« Toute société dans laquelle la garantie des droits n’est pas assurée, ni la séparation des pouvoirs déterminée, n’a point de constitution » (article 16 de la Déclaration des droits de l’homme et du citoyen). Sur ce socle, au fil d’enrichissements successifs d’origine nationale ou européenne, s’est construite la conception française de l’État de droit dont les institutions juridictionnelles sont au quotidien les garantes.
L’État de droit repose sur quelques idées simples que sont la primauté du droit, la séparation des pouvoirs, l’égalité devant la loi, la protection des droits fondamentaux, le contrôle de la légalité des actes et l’indépendance judiciaire.
Depuis plusieurs années, la meilleure défense pour un politique qui n’arrive pas à masquer ses carences, ses inconséquences et ses incompétences est de rejeter la faute sur l’État de droit, qui, après avoir participé de l’émancipation et de la liberté des peuples, serait aujourd’hui l’obstacle majeur à leur sécurité et à leur identité.
À cet égard, il est toujours savoureux de constater que ceux-là même qui contestent les fondements de cet État de droit sont les premiers à y recourir lorsque des ennuis judiciaires les poursuivent.
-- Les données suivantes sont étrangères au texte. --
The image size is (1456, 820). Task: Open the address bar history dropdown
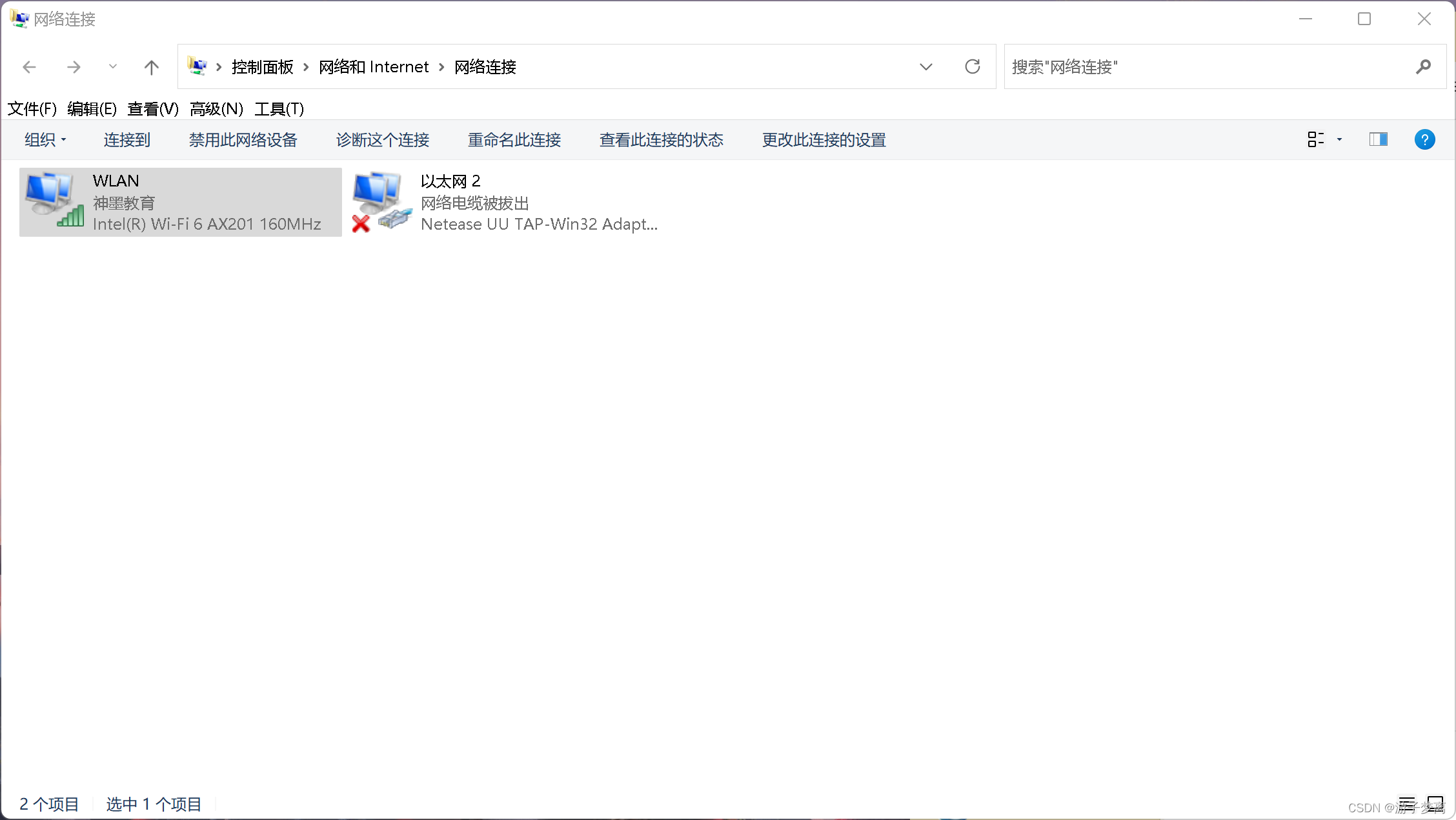[x=926, y=66]
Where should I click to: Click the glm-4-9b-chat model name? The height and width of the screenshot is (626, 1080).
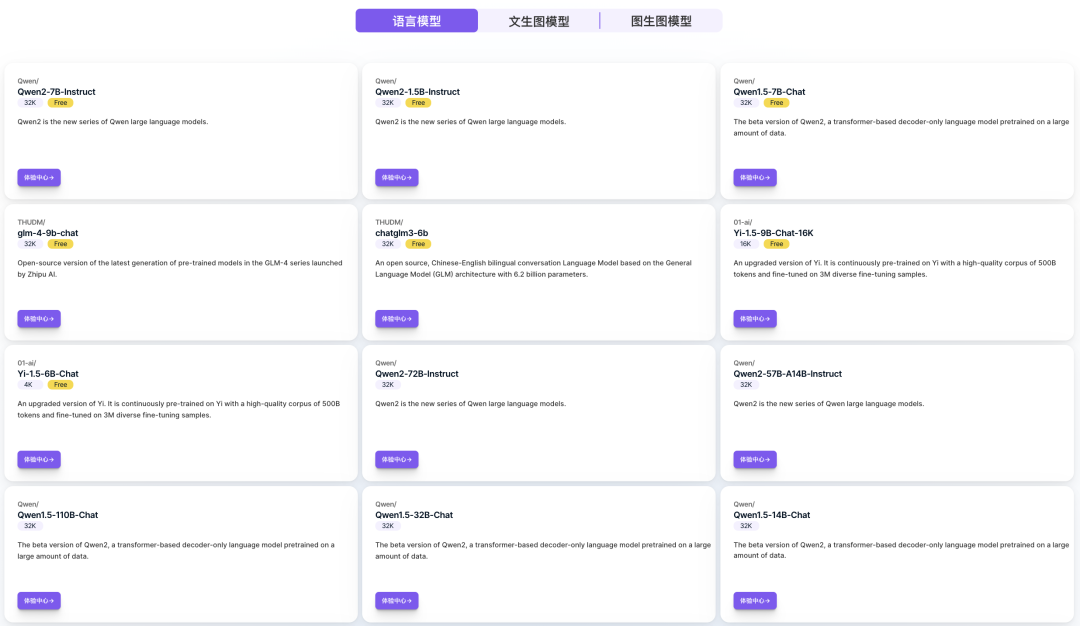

Ils croient alors au procès équitable, au respect du contradictoire, à une justice impartiale et indépendante ou à la loyauté des preuves. Ce qui est bon pour eux serait mauvais pour les autres, particulièrement les étrangers.
Juger c'est décevoir des justiciables, l'opinion publique et des responsables politiques
En réalité, il a fallu des siècles pour construire cet équilibre fragile et utile qu’est l’État de droit caractérisé par la séparation des pouvoirs et la garantie des droits fondamentaux. Comme le rappelait Jacques Krynen, dans sa magnifique œuvre, l’État de Justice, France, XIIIe/XXe siècle, dans la collection La Bibliothèque des histoires, chez Gallimard, « L'état de justice bâti à la fin du Moyen Âge a durant tout l'ancien régime été marqué d'une opposition chronique entre la magistrature et le pouvoir incapable de s'accorder ni sur les conditions d'exercice de la juridictio [Jurisprudence], ni sur les modes de production de la législation. » Ce nœud gordien reste durable en France.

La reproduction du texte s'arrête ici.